Consigne>
Extrayez du texte sur le premier avril et le rire le passage qui va de « Dans plusieurs pays, la » jusqu’à « amusait pas toujours. » inclus, sans y changer un mot.

Extrait>
-------------------------
Dans plusieurs pays, la tradition associe le premier jour d’avril à la plaisanterie et à la mystification. Pour ceux et celles qui ont grandi dans un milieu marqué par la répression affective, le rire n’est généralement pas davantage la manifestation spontanée de la joie que les larmes ne sont celle de la tristesse. Si l’imprévisible était monnaie courante dans le milieu où nous avons grandi, il provenait bien plus de l’impulsivité que de la spontanéité et ce que les adultes trouvaient drôle ne nous amusait pas toujours.
-------------------------
Données affichées>
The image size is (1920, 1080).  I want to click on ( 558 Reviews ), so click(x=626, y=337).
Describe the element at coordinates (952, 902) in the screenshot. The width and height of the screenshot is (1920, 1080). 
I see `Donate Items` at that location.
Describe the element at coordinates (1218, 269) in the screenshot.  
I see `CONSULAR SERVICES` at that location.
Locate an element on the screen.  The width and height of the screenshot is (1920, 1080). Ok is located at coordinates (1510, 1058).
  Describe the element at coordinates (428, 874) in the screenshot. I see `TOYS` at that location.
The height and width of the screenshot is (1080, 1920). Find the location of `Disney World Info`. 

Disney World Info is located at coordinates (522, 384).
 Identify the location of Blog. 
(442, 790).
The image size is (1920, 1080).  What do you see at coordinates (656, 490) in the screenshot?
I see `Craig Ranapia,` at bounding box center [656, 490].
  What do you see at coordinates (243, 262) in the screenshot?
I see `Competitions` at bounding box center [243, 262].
-------------------------
Corrigé>
Dans plusieurs pays, la tradition associe le premier jour d’avril à la plaisanterie et à la mystification. Pour ceux et celles qui ont grandi dans un milieu marqué par la répression affective, le rire n’est généralement pas davantage la manifestation spontanée de la joie que les larmes ne sont celle de la tristesse. Si l’imprévisible était monnaie courante dans le milieu où nous avons grandi, il provenait bien plus de l’impulsivité que de la spontanéité et ce que les adultes trouvaient drôle ne nous amusait pas toujours.